No que toca à relação entre corrupção, por um lado, e crescimento e desenvolvimento económico, por outro, a posição dominante sustenta que a corrupção afeta negativamente a capacidade de crescimento e desenvolvimento de um país, porque priva cidadãos comuns de bens e serviços vitais e porque impõe custos sociais severos. Pode prejudicar o crescimento económico, essencialmente por dificultar a correta afetação de recursos, e a quantidade e a qualidade do investimento. Assim se entende, por exemplo, que o Banco Mundial ou o Fundo Monetário Internacional sejam relutantes no apoio aos investimentos em países corruptos. Assim se entende, que geralmente países com os menores níveis de riqueza económica per capita tendam a ser mais corruptos.

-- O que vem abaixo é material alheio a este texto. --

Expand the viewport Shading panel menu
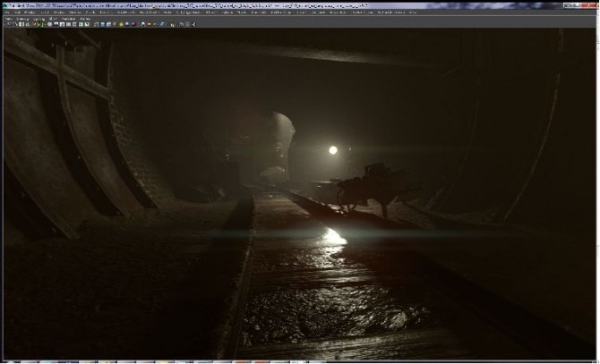600x364 pixels. (x=22, y=19)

Sobre o impacto da corrupção no crescimento económico, creio dever dizer que o efeito da corrupção tende a diferir de país para país, de acordo com o seu nível de desenvolvimento e a qualidade das suas instituições. Tende, em particular, como vários estudos demonstram, a ser mais penalizador do crescimento económico em países menos desenvolvidos, onde a qualidade institucional é pior. Por outro lado, dado que a corrupção é um conceito complexo, multidimensional e de difícil quantificação, existem vários índices de corrupção, cada um deles captando diferentes dimensões do fenómeno, pelo que é provável que a utilização de diferentes índices possa conduzir a diferentes estimativas quanto ao seu efeito sobre o crescimento económico.
Finalmente, há que referir que a corrupção tende a arrastar consigo outros efeitos nocivos, dificilmente captados pelos índices existentes. A corrupção e a incapacidade, ou falta de vontade, para a combater, tendem a “legitimar” comportamentos corruptos na sociedade. Assim, mesmo que se provasse que o controlo da corrupção tinha um papel pouco significativo no crescimento da economia portuguesa, certamente não se deseja construir um ambiente social e económico em que a falta de ética e a corrupção sejam fenómenos recorrentes. Certamente que, combatendo eficazmente a corrupção e reduzindo os comportamentos ilícitos na atividade económica, Portugal e a sua economia terão um desenvolvimento mais saudável a longo prazo!